------ Exercise inputs

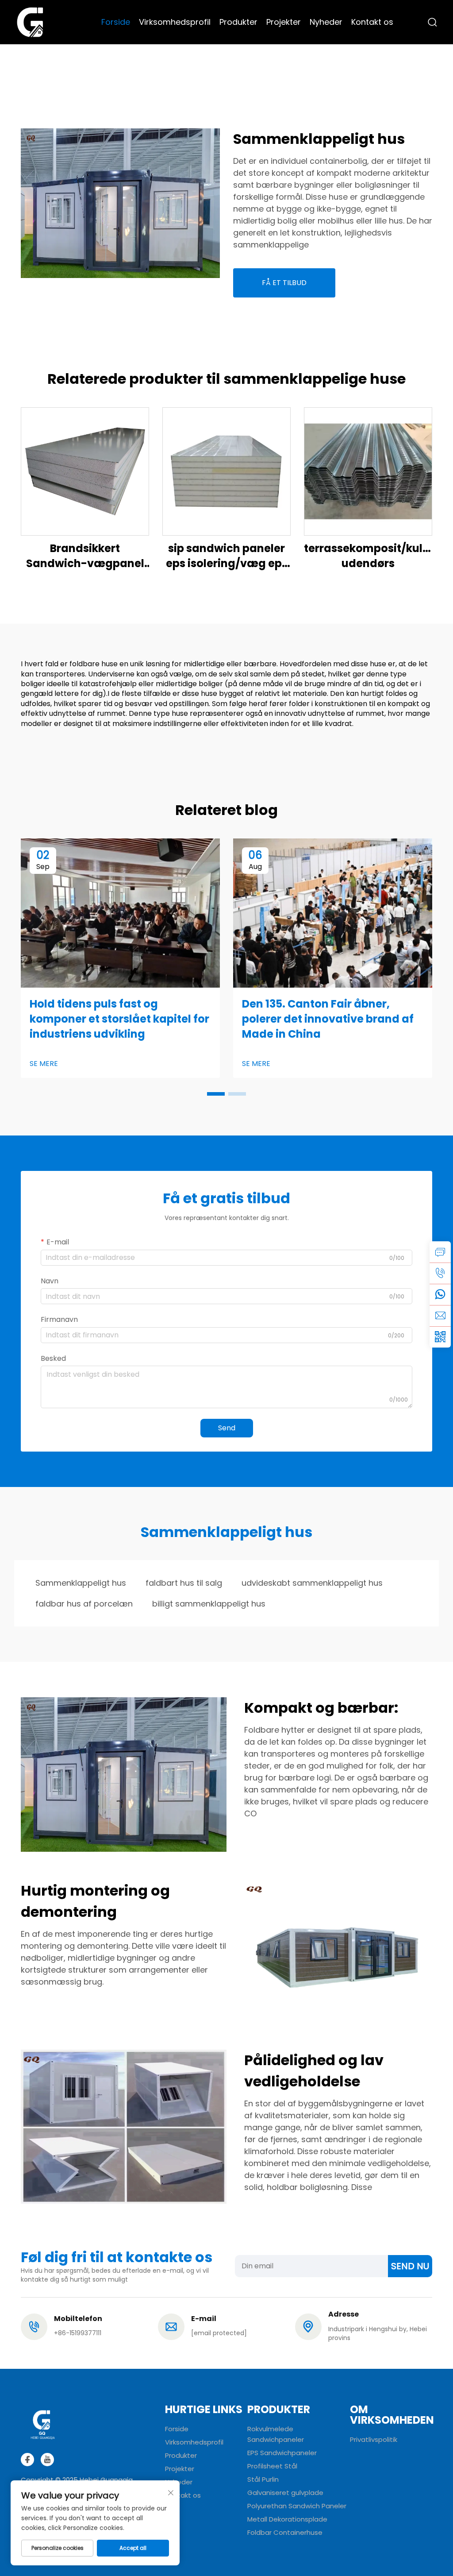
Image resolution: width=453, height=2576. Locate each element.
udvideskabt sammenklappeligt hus (312, 1582)
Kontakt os (372, 21)
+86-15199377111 (77, 2333)
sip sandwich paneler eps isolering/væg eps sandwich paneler (227, 556)
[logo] (30, 21)
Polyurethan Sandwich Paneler (296, 2505)
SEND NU (410, 2266)
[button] (216, 1094)
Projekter (283, 21)
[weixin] (440, 1337)
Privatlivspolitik (373, 2439)
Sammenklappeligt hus (80, 1582)
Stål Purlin (263, 2479)
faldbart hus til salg (184, 1582)
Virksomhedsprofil (175, 21)
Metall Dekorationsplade (287, 2519)
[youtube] (47, 2459)
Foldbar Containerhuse (284, 2532)
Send (226, 1428)
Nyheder (326, 21)
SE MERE (44, 1064)
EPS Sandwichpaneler (282, 2452)
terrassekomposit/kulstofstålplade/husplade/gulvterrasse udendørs (368, 556)
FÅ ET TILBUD (284, 283)
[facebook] (27, 2459)
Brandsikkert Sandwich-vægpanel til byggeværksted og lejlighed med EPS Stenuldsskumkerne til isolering (85, 556)
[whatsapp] (440, 1294)
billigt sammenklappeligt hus (208, 1603)
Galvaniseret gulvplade (285, 2492)
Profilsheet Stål (272, 2466)
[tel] (440, 1273)
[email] (440, 1315)
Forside (115, 21)
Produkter (238, 21)
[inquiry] (440, 1252)
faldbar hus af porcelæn (84, 1603)
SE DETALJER (85, 471)
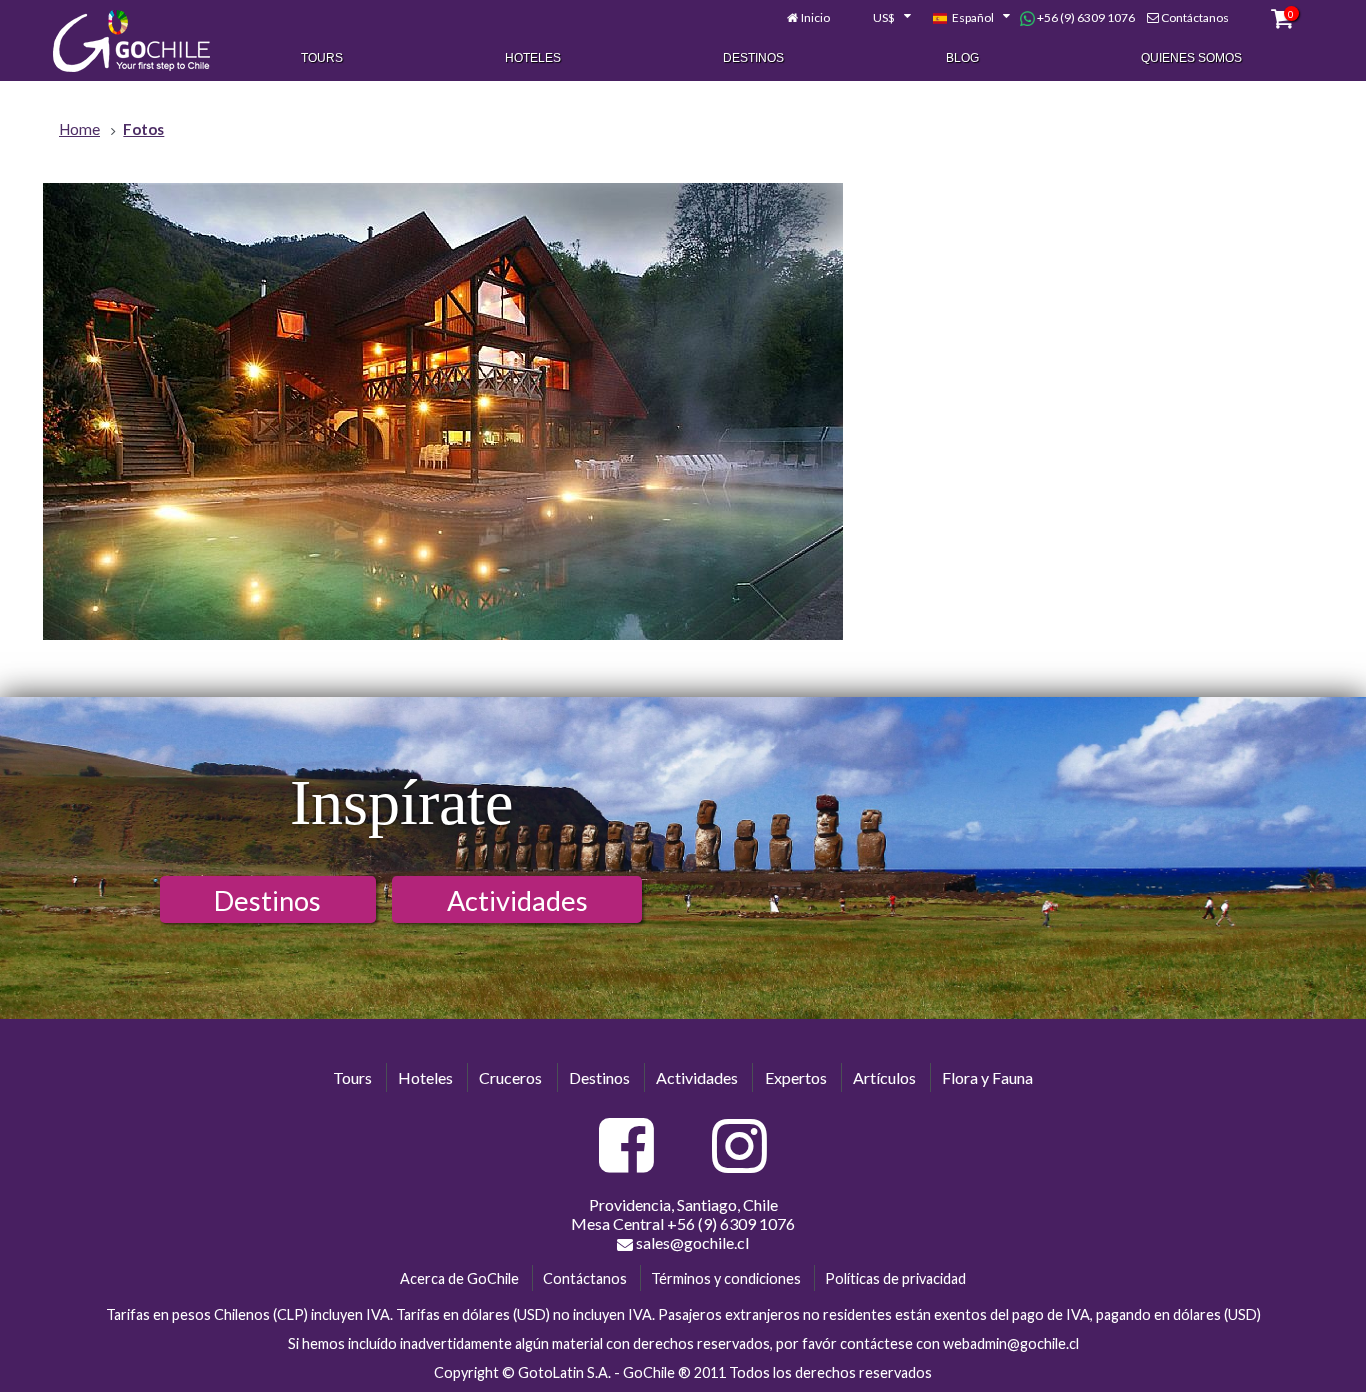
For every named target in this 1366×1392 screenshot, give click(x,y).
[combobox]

------------

### What you should do
Copy out exactly the lines that begin at the line with "Sammenklappeligt hus (80, 1582)" and end at the final line of the entries above. Leave out the pictures.

### Written reply
Sammenklappeligt hus (80, 1582)
Stål Purlin (263, 2479)
faldbart hus til salg (184, 1582)
Virksomhedsprofil (175, 21)
Metall Dekorationsplade (287, 2519)
[youtube] (47, 2459)
Foldbar Containerhuse (284, 2532)
Send (226, 1428)
Nyheder (326, 21)
SE MERE (44, 1064)
EPS Sandwichpaneler (282, 2452)
terrassekomposit/kulstofstålplade/husplade/gulvterrasse udendørs (368, 556)
FÅ ET TILBUD (284, 283)
[facebook] (27, 2459)
Brandsikkert Sandwich-vægpanel til byggeværksted og lejlighed med EPS Stenuldsskumkerne til isolering (85, 556)
[whatsapp] (440, 1294)
billigt sammenklappeligt hus (208, 1603)
Galvaniseret gulvplade (285, 2492)
Profilsheet Stål (272, 2466)
[tel] (440, 1273)
[email] (440, 1315)
Forside (115, 21)
Produkter (238, 21)
[inquiry] (440, 1252)
faldbar hus af porcelæn (84, 1603)
SE DETALJER (85, 471)
For every named target in this 1366×1392 screenshot, give click(x,y).
[combobox]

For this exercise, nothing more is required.